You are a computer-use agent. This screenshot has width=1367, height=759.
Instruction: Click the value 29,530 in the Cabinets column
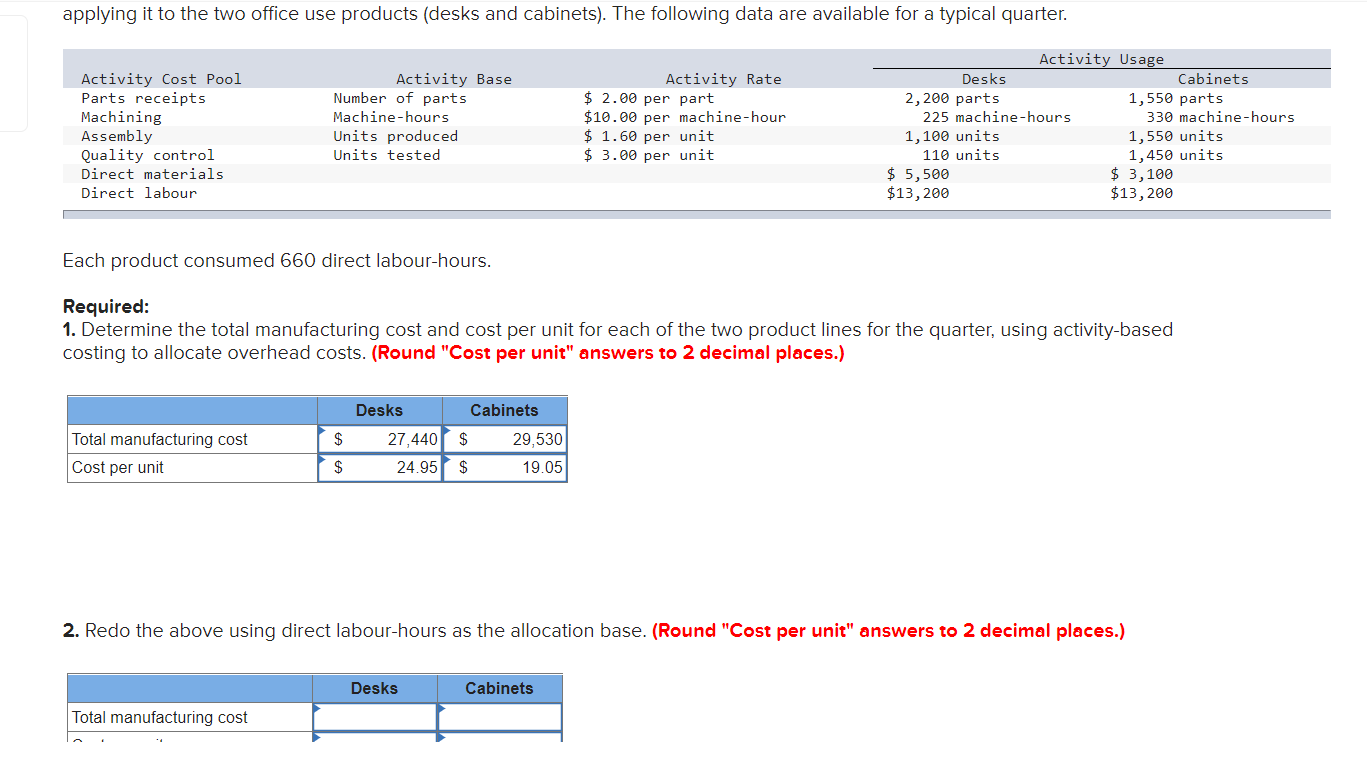click(538, 438)
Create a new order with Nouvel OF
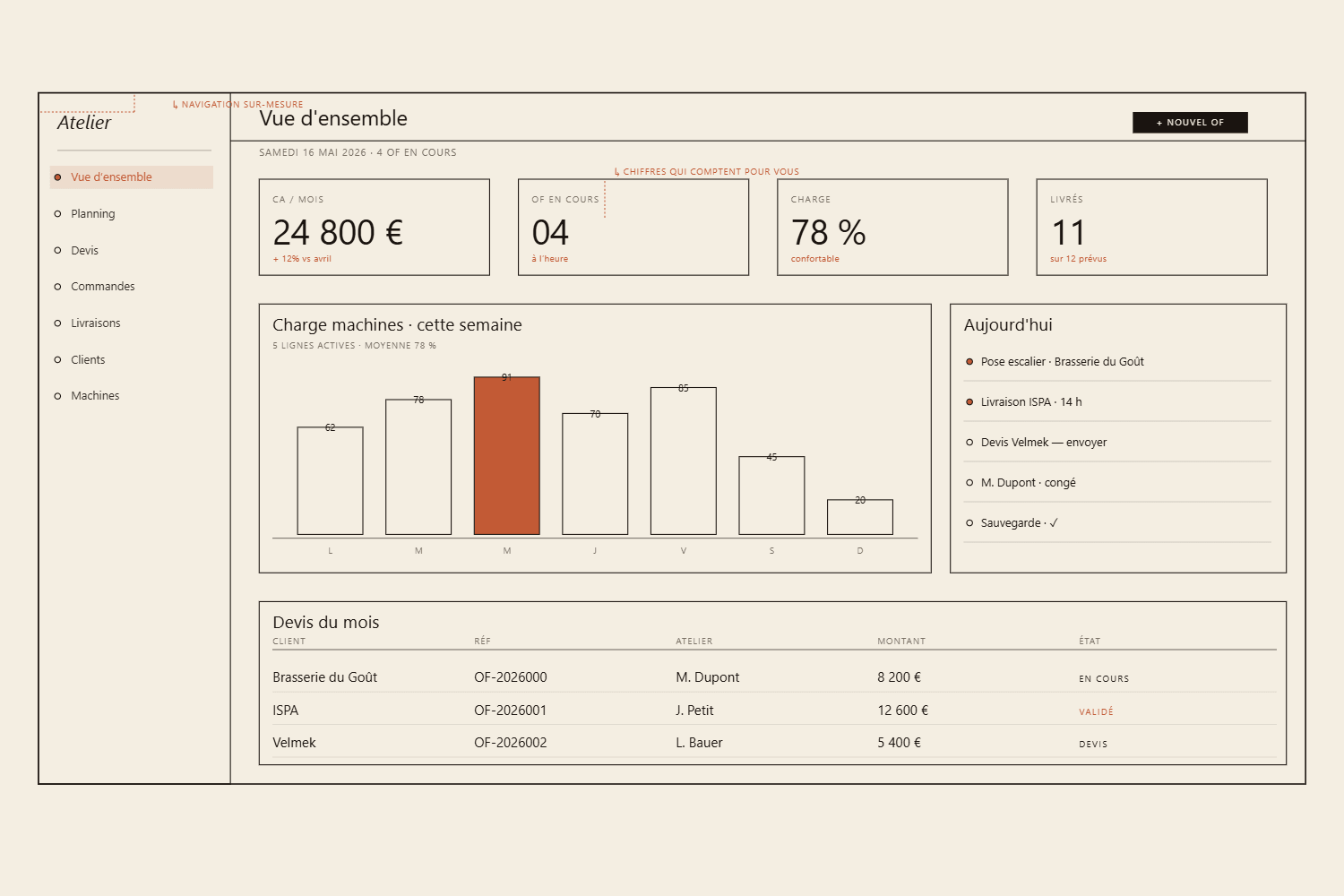This screenshot has width=1344, height=896. (x=1190, y=123)
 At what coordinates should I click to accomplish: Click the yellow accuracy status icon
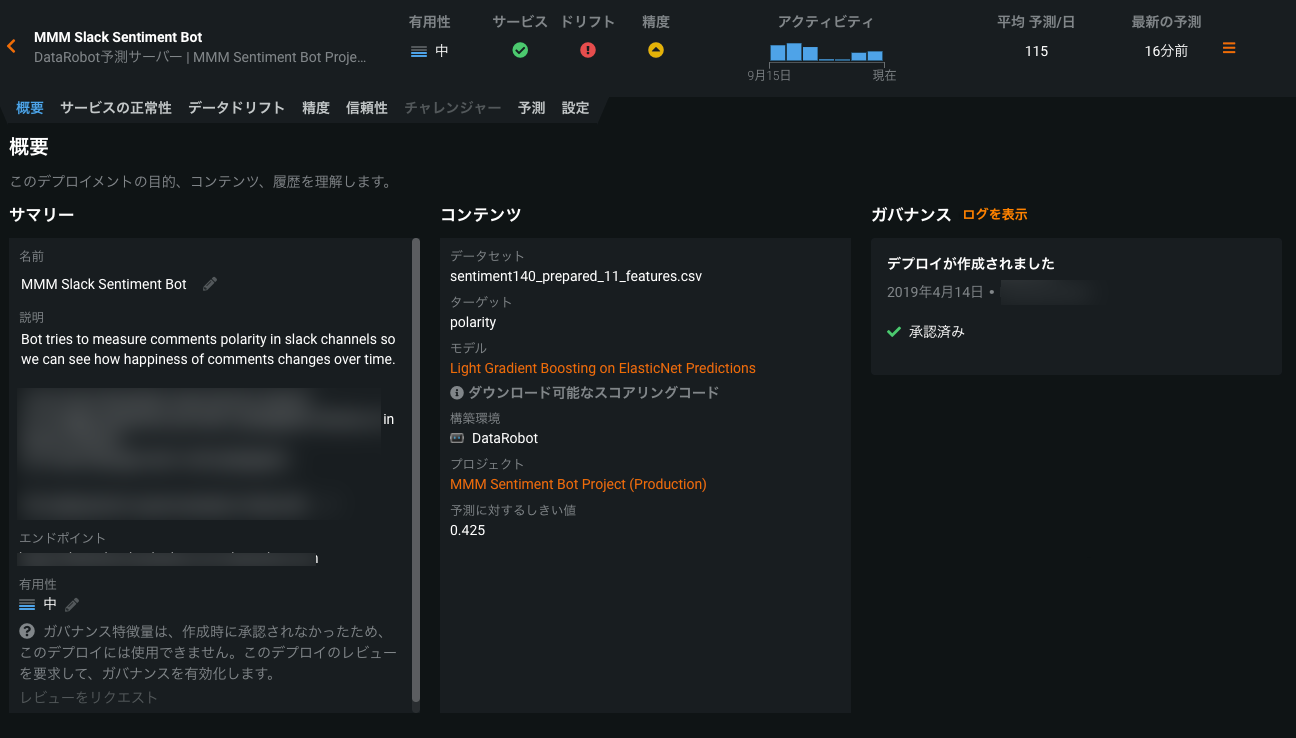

▶ [TO DO] The full listing, transcribed exactly and without its pictures, is the expected result.

▶ [RESPONSE AREA]
You are a computer-use agent. This screenshot has width=1367, height=759.
Instruction: Click the value 29,530 in the Cabinets column
click(538, 438)
Create a new order with Nouvel OF
This screenshot has width=1344, height=896. (x=1190, y=123)
 At what coordinates should I click to accomplish: Click the yellow accuracy status icon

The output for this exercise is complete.